▸ TASK BRIEF
Find and copy every line in the records that includes the string "Palavras".

▸ DATA FOR THIS TASK
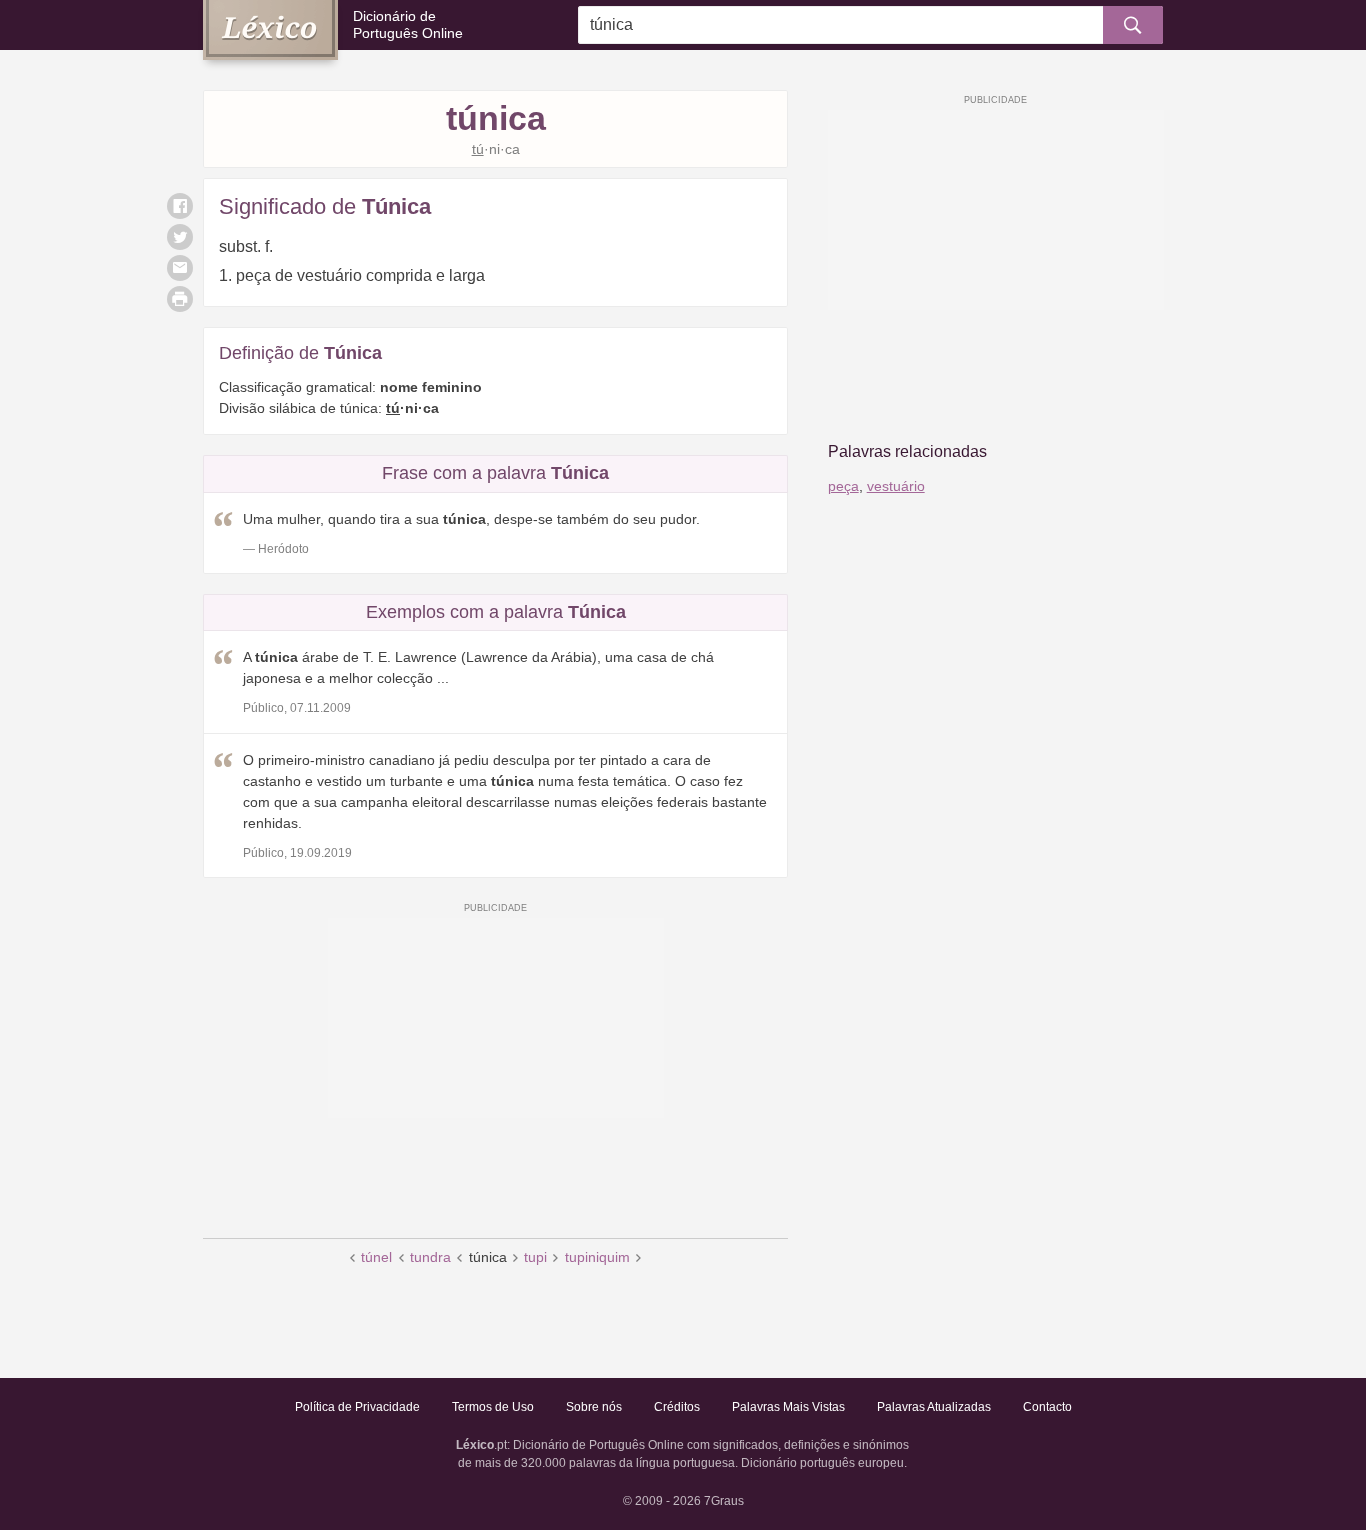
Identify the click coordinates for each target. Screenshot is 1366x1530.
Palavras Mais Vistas (788, 1407)
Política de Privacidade (357, 1407)
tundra (430, 1257)
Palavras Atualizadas (934, 1407)
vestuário (896, 486)
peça (843, 486)
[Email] (180, 268)
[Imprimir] (180, 299)
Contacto (1047, 1407)
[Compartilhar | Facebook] (180, 206)
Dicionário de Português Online (408, 24)
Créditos (677, 1407)
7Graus (724, 1501)
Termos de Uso (493, 1407)
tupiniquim (597, 1257)
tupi (535, 1257)
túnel (376, 1257)
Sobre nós (594, 1407)
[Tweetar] (180, 237)
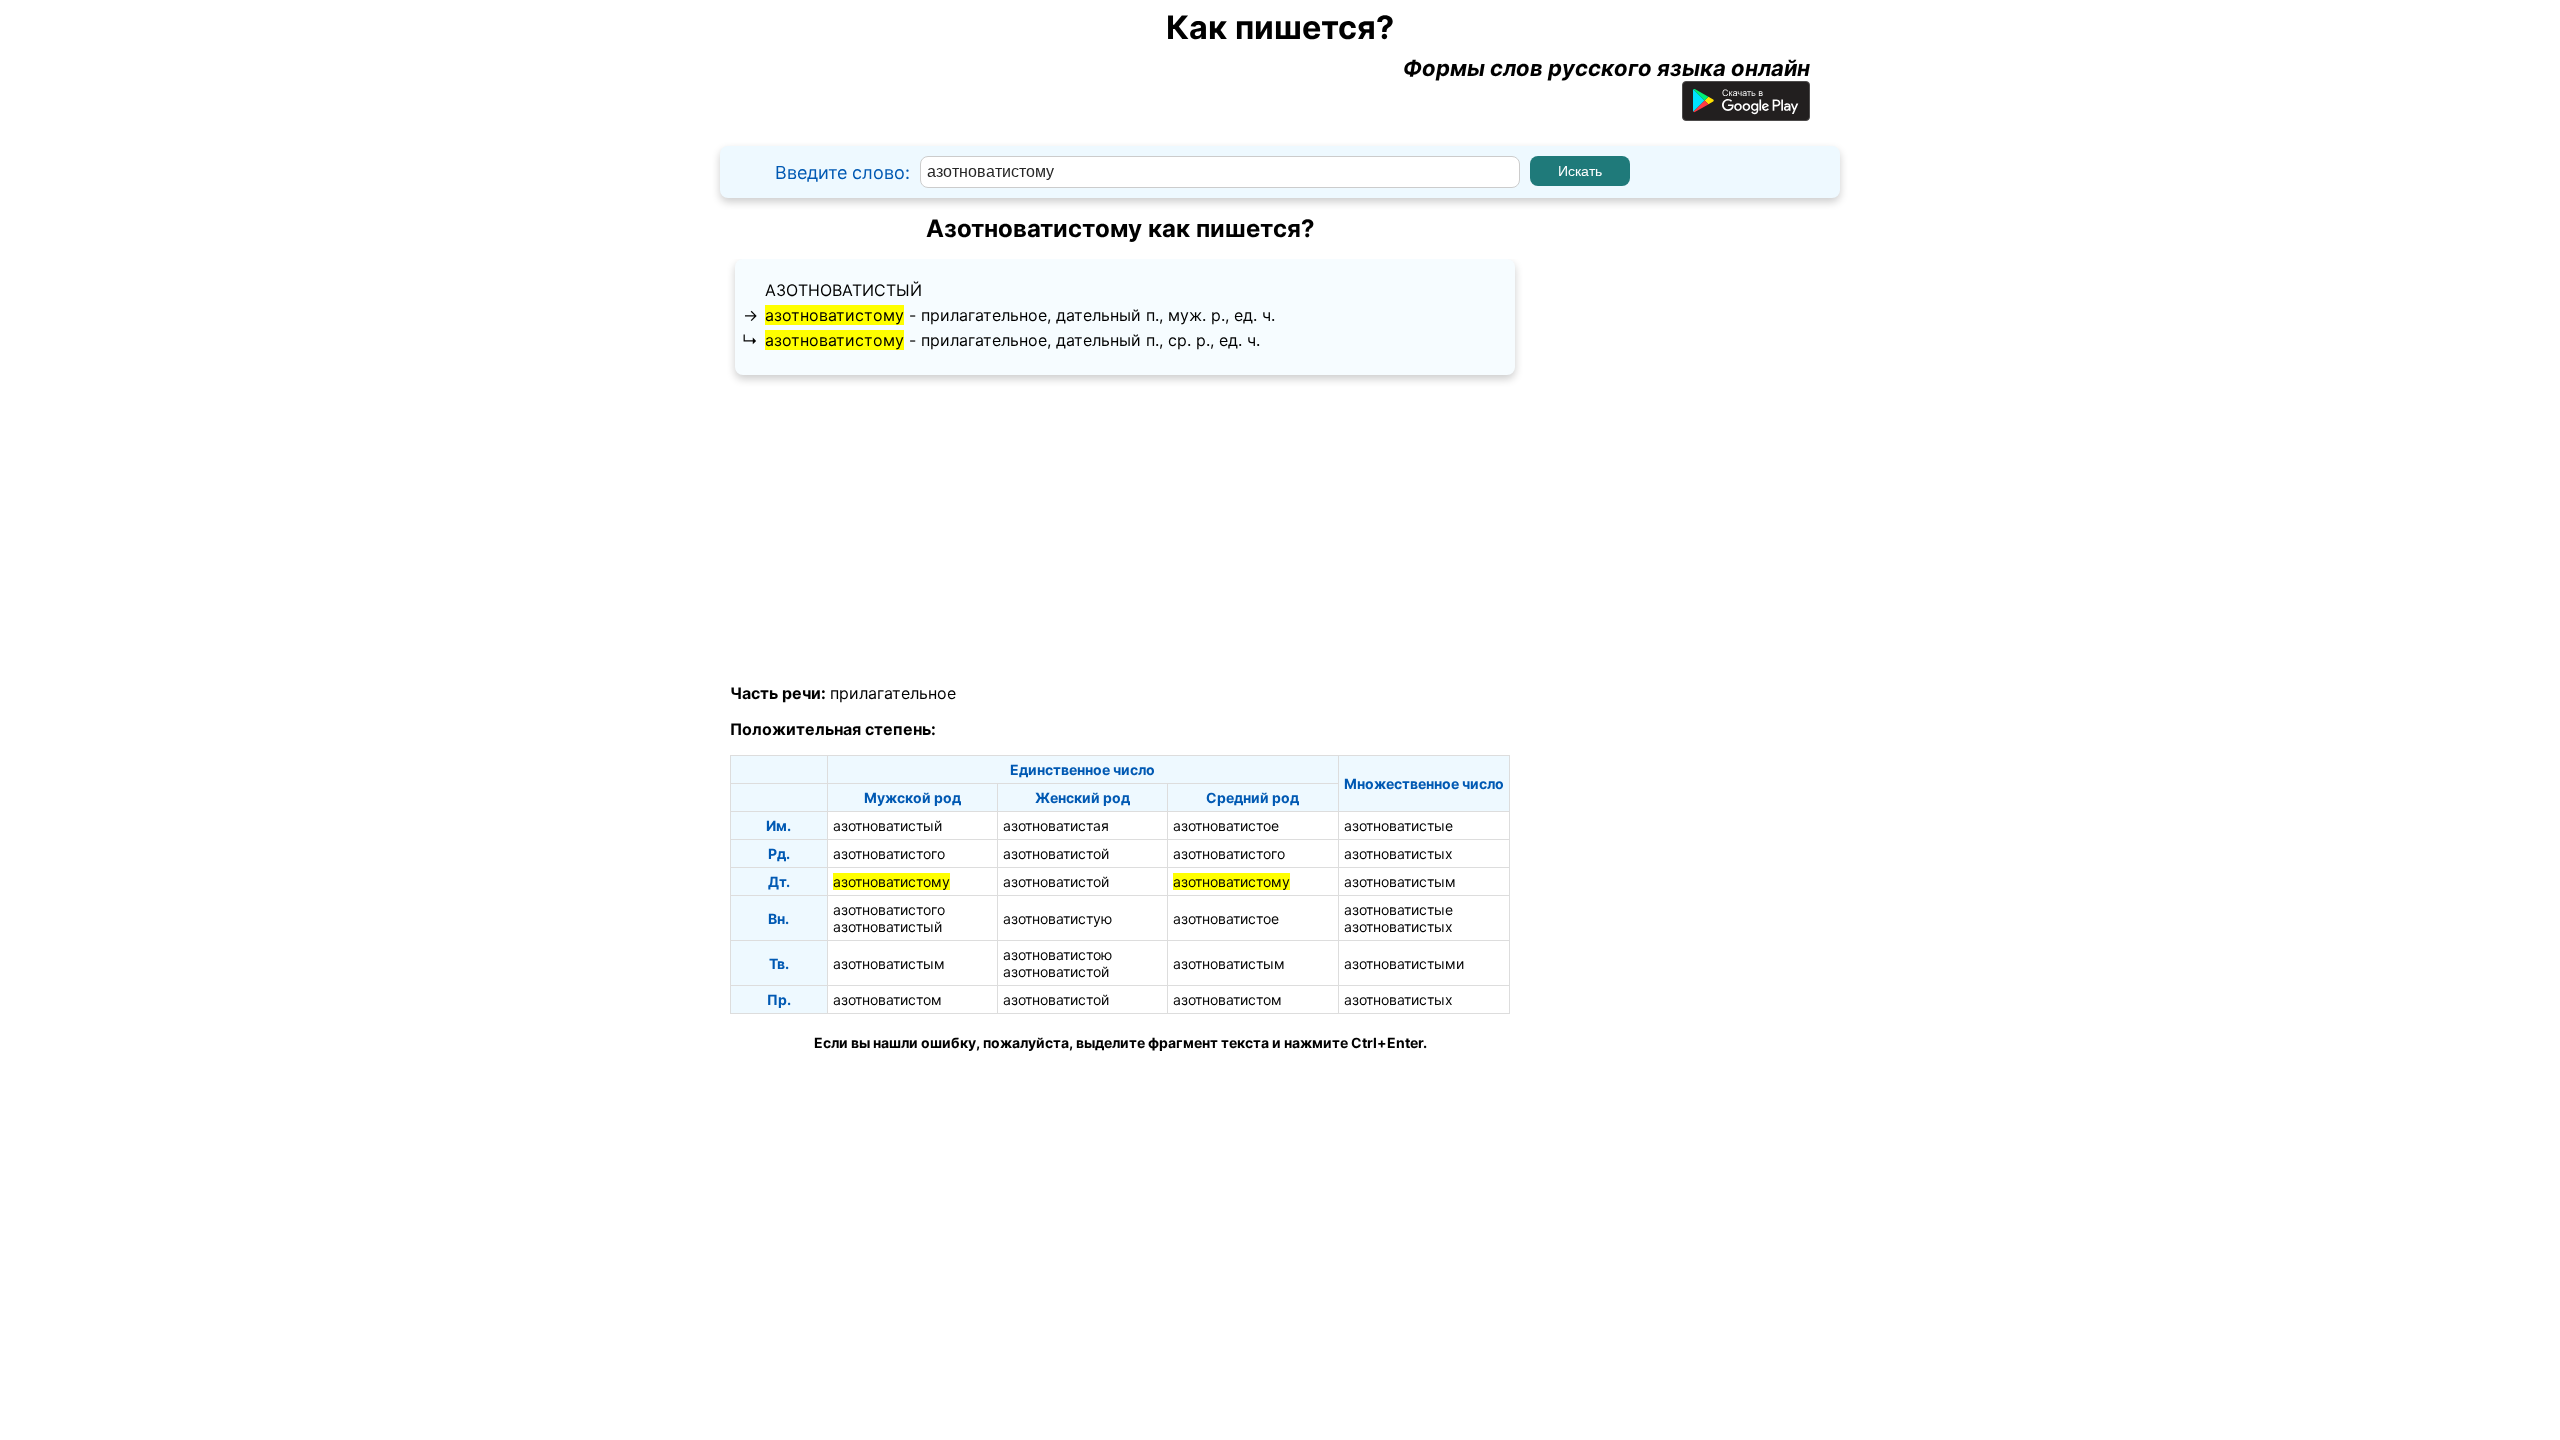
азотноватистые (1398, 825)
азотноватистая (1056, 825)
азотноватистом (887, 999)
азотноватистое (1226, 825)
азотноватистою (1057, 954)
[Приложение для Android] (1746, 113)
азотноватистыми (1404, 963)
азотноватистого (889, 853)
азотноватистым (1400, 881)
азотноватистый (843, 290)
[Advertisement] (1120, 530)
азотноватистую (1057, 918)
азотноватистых (1398, 853)
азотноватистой (1056, 853)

▸ ANSWER FOR THE TASK
Palavras Mais Vistas (788, 1407)
Palavras Atualizadas (934, 1407)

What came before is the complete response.